THE PROBLEM »
What is needed is the number of lines below that contain the string "Toggle", with no other text.

Stored data entries »
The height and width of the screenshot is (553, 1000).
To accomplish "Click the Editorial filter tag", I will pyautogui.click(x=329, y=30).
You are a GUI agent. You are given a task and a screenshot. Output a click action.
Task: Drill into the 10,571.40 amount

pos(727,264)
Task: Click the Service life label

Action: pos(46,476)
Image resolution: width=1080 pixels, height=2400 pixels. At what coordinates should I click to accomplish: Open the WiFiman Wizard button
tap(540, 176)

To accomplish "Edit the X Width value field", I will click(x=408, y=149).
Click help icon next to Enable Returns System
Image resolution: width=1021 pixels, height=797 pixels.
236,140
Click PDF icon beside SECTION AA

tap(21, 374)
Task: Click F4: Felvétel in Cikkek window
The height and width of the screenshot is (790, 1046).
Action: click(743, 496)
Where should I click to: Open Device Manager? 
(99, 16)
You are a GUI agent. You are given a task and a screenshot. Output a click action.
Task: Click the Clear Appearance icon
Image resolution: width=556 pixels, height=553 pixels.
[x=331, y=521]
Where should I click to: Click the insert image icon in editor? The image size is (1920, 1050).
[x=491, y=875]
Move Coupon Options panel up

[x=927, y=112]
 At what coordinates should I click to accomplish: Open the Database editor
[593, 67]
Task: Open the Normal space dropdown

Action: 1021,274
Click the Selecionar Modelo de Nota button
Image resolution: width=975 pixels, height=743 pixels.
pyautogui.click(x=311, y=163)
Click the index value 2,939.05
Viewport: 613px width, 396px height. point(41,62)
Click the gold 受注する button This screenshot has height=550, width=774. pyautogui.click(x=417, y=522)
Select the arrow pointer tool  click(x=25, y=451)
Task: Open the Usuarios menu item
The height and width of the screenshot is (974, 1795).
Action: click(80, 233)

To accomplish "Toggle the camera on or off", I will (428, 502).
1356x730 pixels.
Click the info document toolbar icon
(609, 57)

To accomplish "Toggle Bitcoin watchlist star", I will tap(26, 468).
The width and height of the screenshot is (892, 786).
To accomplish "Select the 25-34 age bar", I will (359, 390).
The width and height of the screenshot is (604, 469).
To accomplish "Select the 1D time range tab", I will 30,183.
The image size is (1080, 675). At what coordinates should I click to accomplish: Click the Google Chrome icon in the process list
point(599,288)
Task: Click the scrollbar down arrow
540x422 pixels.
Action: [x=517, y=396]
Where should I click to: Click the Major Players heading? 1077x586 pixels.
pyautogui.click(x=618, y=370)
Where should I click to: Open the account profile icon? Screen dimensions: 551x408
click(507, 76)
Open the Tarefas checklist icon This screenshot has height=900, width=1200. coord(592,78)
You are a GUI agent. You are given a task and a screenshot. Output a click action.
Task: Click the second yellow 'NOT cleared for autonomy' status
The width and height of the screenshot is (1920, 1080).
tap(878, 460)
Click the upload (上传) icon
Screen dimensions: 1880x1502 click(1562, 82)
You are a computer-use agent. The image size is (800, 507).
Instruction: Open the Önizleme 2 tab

ANSWER SPACE »
2